**Page**
XGBtraining_predict {csmpv} | R Documentation |
Predicting XGBoost Model Scores and Performing Validation
Description
This function predicts XGBoost model scores using an XGBtraining object and a new dataset. It converts the input data to the required xgb.DMatrix format and returns the model scores. If the new dataset includes an outcome variable, the function also performs validation, comparing predictions with observed outcomes.
Usage
XGBtraining_predict(
xgbtrainingObj = NULL,
newdata = NULL,
newY = FALSE,
outfile = "nameWithPath"
)
Arguments
xgbtrainingObj |
An XGBtraining object returned from the XGBtraining function. |
newdata |
A data matrix or a data frame, samples are in rows, and features/traits are in columns. |
newY |
A logical variable indicating if 'newdata' contains the outcome variable. |
outfile |
A string for the output file including path if necessary but without file type extension. |
Value
A vector of predicted values is return. If an outcome variable is available for the new dataset, validation is performed.

**Requirements**
1. Decide whether each statement below agrees with the XGBtraining_predict documentation above, answering yes or no and quoting the deciding words of that documentation: (a) the function converts its input data to the xgb.DMatrix format; (b) the string given for outfile should include a file type extension; (c) in newdata, samples are arranged in columns.
2. According to the XGBtraining_predict documentation above, what is the default value of the newY argument?
3. Translate this sentence from the XGBtraining_predict documentation above into Spanish: "If the new dataset includes an outcome variable, the function also performs validation, comparing predictions with observed outcomes."

**Data shown**
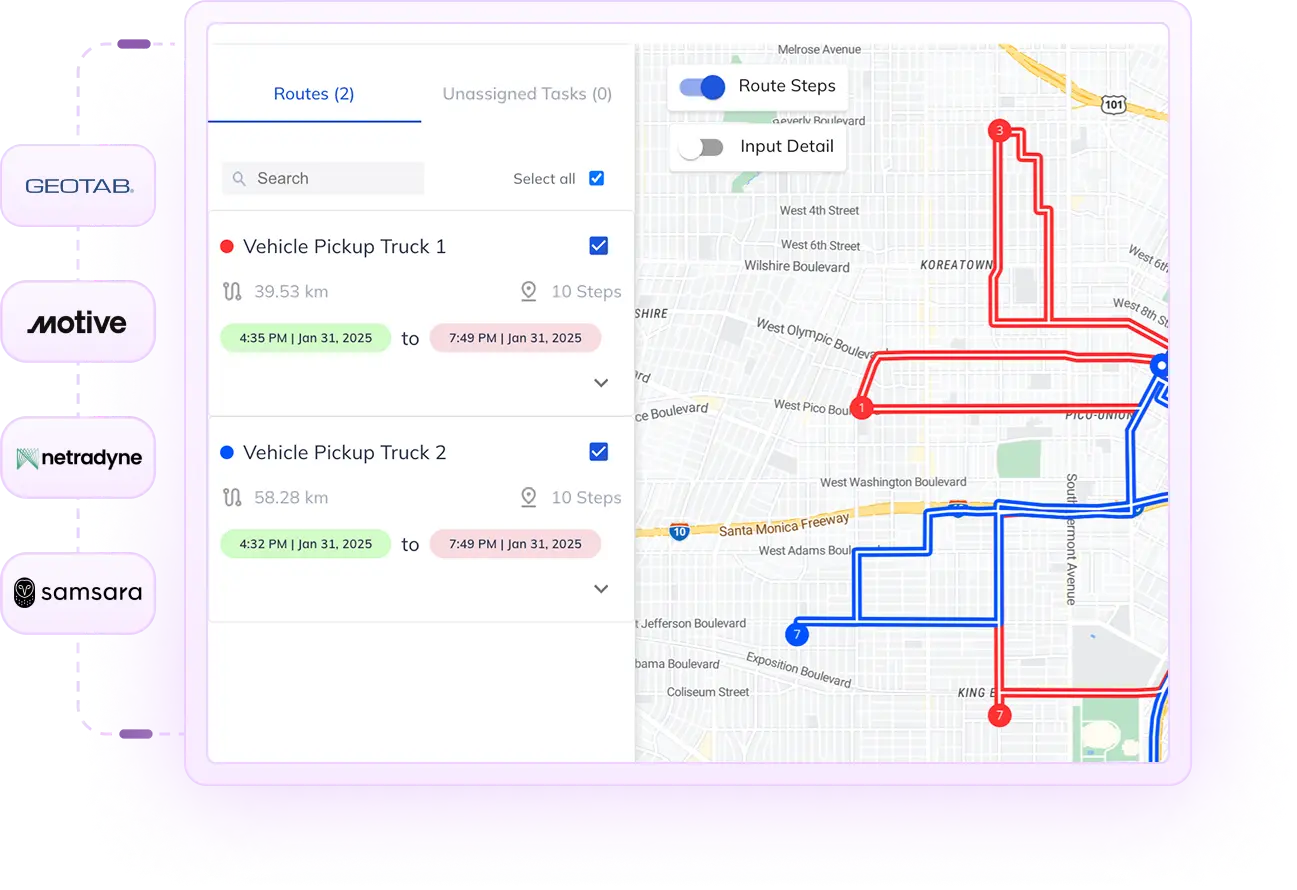Click the blue status dot for Vehicle Pickup Truck 2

**Results of the exercise**
1.
(a) Yes: "It converts the input data to the required xgb.DMatrix format"
(b) No: "without file type extension"
(c) No: "samples are in rows, and features/traits are in columns"

2. FALSE

3. Si el nuevo conjunto de datos incluye una variable de resultado, la función también realiza una validación, comparando las predicciones con los resultados observados.